_Excerpt_
Yet you won't find the names of Thomas Edison, Ben Franklin,
Alexander Graham Bell or the Wright Brothers anywhere on this list
of great inventors. What kind of story about great inventors could
possibly exclude some of the best of all time?
That would be like discussing the greatest baseball players of
all time without mentioning Babe Ruth. Or great presidents without
mentioning Abraham Lincoln. Or great war heroes without mentioning
the French. Oh, sorry -- wrong joke.
The inventors profiled in this story were all black, and February
is Black History Month. When people think of black inventors, the
first name that usually comes to mind is that of George Washington
Carver. But Carver never had the opportunity to work for Thomas
Edison and Alexander Graham Bell. There is only one person who
worked for both, and that is Lewis Latimer; he invented the carbon
filament that went into Edison's incandescent light, and he also
drafted the blueprints for Bell's telephone. Latimer was born to
former slaves in 1848, and his father's light skin once enabled him
to pass himself off as a plantation owner.

_Exercises_
• a. Translate this sentence from the excerpt on black inventors into Spanish: "The inventors profiled in this story were all black, and February is Black History Month."
• b. According to the excerpt on black inventors, what did Lewis Latimer invent that went into Edison's incandescent light?
• c. Name every inventor the excerpt on black inventors says you won't find on its list of great inventors.

_Information provided_
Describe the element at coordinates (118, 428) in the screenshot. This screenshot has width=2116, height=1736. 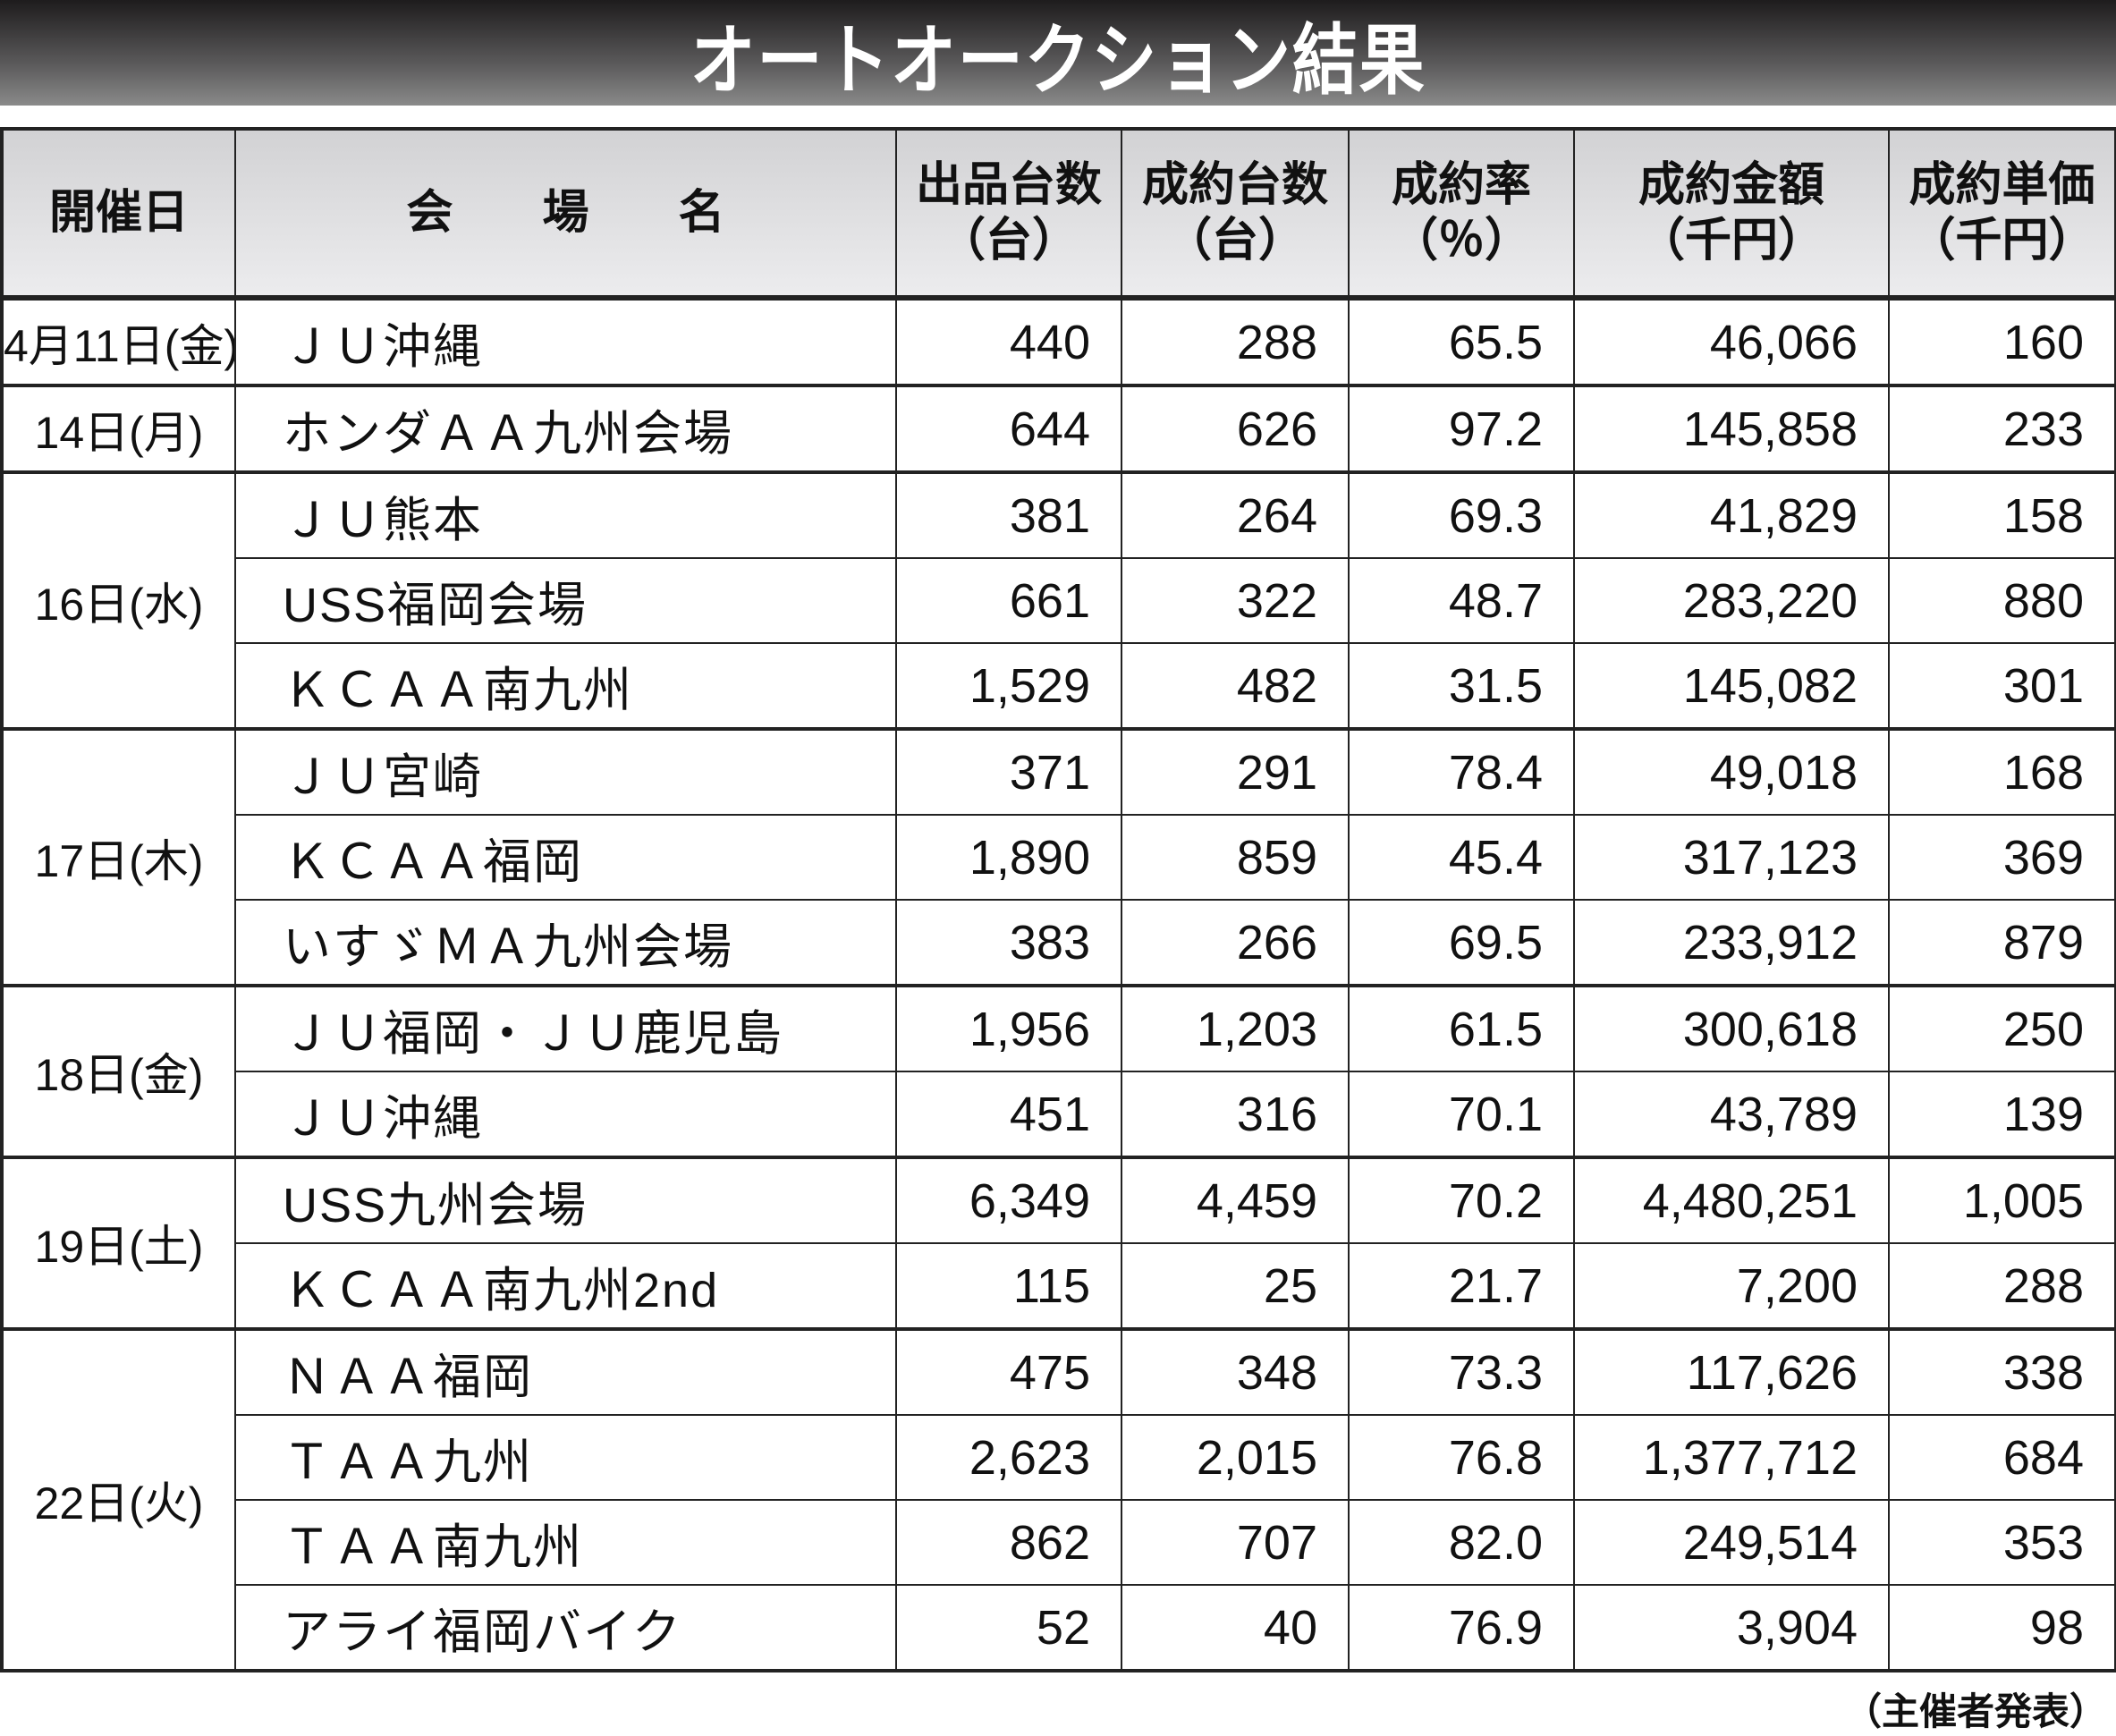
I see `date-cell: 14日(月)` at that location.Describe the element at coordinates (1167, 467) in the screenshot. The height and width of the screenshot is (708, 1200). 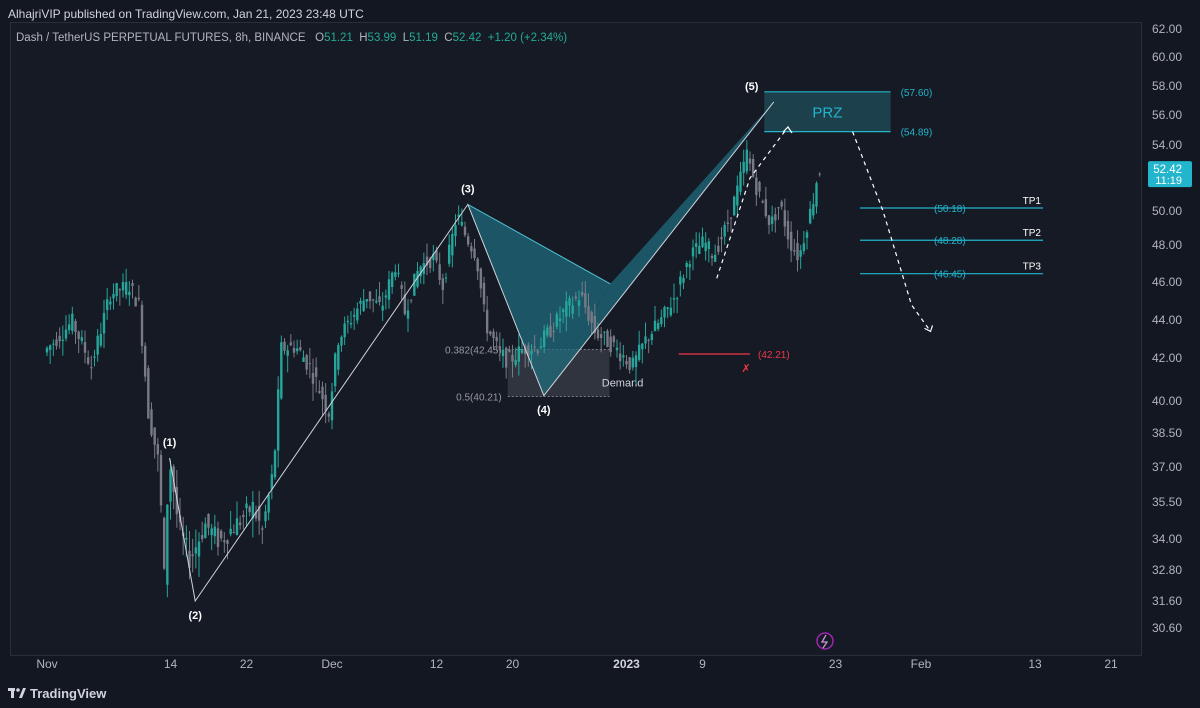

_Answer set_
• a. Todos los inventores presentados en esta historia eran negros, y febrero es el Mes de la Historia Negra.

• b. The carbon filament.

• c. Thomas Edison, Ben Franklin, Alexander Graham Bell, the Wright Brothers